→ What the task requires
In the records below, tally every line containing "Leasing". Report only the total.

Start of Dataset content

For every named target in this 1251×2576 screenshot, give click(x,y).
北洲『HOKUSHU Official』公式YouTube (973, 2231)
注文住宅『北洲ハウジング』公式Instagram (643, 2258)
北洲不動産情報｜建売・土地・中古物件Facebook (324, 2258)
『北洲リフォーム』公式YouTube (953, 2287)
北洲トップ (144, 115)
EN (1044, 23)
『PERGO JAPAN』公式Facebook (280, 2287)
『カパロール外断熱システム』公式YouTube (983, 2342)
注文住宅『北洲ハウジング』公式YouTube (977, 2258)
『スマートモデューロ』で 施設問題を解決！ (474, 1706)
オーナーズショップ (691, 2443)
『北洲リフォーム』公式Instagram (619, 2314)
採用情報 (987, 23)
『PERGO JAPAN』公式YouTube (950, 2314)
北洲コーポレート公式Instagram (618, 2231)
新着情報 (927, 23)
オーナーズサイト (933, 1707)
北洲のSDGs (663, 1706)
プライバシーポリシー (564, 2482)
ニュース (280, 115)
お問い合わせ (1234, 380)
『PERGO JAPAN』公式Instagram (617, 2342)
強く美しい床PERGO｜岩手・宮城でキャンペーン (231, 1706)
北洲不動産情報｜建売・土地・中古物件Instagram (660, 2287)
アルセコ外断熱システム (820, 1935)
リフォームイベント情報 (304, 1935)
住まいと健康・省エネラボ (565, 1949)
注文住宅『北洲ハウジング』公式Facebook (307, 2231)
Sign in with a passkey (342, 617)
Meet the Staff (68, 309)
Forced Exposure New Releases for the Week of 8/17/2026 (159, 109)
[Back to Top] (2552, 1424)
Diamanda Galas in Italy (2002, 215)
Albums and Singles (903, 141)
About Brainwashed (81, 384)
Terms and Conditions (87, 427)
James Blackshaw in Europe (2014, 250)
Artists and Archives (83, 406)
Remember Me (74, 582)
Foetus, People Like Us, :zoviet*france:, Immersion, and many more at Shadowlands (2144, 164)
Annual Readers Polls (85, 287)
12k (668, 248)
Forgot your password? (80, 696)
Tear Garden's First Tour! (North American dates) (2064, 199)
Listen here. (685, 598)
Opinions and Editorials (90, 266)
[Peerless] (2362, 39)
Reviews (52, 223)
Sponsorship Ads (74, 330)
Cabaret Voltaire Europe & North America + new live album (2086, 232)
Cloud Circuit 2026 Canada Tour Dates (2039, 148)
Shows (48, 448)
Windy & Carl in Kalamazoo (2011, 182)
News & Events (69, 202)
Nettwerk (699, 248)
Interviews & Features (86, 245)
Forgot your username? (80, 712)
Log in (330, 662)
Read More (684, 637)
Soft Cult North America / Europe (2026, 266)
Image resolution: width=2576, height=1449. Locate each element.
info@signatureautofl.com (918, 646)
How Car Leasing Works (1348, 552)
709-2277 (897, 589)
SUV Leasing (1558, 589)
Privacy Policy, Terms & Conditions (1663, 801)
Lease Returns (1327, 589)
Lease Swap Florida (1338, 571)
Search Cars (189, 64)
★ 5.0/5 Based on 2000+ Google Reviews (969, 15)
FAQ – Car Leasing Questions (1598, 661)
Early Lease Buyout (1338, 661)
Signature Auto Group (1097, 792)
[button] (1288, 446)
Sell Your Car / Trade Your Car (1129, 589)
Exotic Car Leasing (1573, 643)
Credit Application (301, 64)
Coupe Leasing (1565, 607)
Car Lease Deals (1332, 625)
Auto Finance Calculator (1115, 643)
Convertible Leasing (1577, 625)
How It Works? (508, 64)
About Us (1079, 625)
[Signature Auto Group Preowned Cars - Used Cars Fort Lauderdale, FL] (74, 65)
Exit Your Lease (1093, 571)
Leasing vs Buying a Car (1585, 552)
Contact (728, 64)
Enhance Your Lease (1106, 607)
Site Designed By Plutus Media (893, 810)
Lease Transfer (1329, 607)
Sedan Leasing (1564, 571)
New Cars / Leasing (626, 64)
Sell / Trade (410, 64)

End of Dataset content

→ Answer to this exercise
9